Enzyme-linked immunosorbent assay of anti-Ku antibodies using purified recombinant Ku antigens

Anti-Ku autoantibodies are frequently associated with scleroderma (PSS)-polymyositis (PM) overlap syndrome in Japanese patients. However, it has been also reported that anti-Ku antibodies are detected mostly in SLE patients in USA by enzyme-linked immunosorbent assay (ELISA) using a monoclonal anti-Ku antibody. To establish more sensitive detection system of anti-Ku antibodies, recombinant fusion proteins between Ku antigens and β-galactosidase expressed from isolated cDNA clones encoding the Ku proteins were purified and used them as antigens for ELISA. The 70kDa-Ku fusion protein (70kDa-Ku coupled with β-galactosidase: fp 70) and the 80kDa-Ku fusion protein (80kDa-Ku coupled with β-galactosidase: fp 80) were successfully purified through electro-elution from polyacrylamide gel slices without loss of immunoreactivity.

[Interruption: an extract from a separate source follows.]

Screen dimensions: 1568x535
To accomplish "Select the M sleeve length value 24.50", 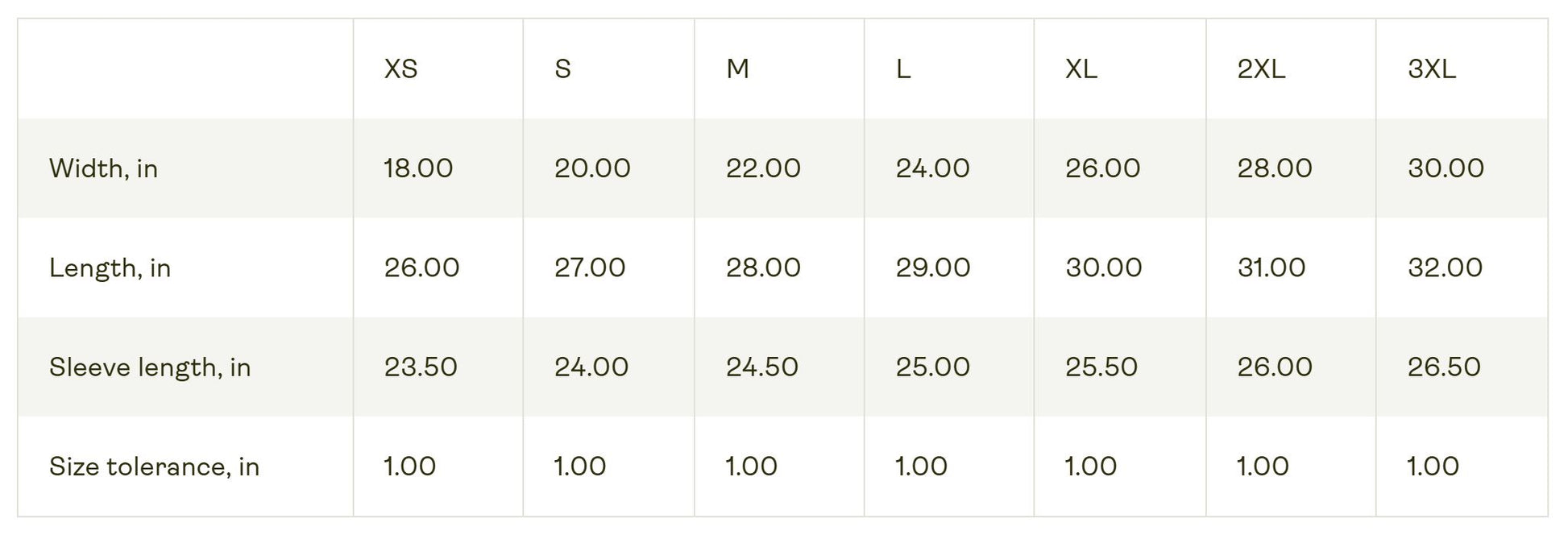I will coord(762,367).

New ELISA systems using these two fusion proteins were established and tested to detect the reactivity of sera from 126 patients with various systemic rheumatic diseases and normal healthy controls. Anti-Ku antibodies were detected in 77% and 46% of patients with overlap syndromes by fp 70-ELISA and fp 80-ELISA, respectively. Moreover, the sera from patients with PSS-PM overlap were revealed to contain the highest titers in both ELISA systems. Anti-Ku antibodies detected by both ELISAs were less frequent and with lower titers in patients with SLE, PSS, PM/DM and MCTD. ELISA using β-galactosidase as a control was weakly positive only in 5% of 126 patients and 20 normal healthy persons. These results indicate that ELISA using purified recombinant fusion proteins may be a good assay system for detecting anti-Ku autoantibodies.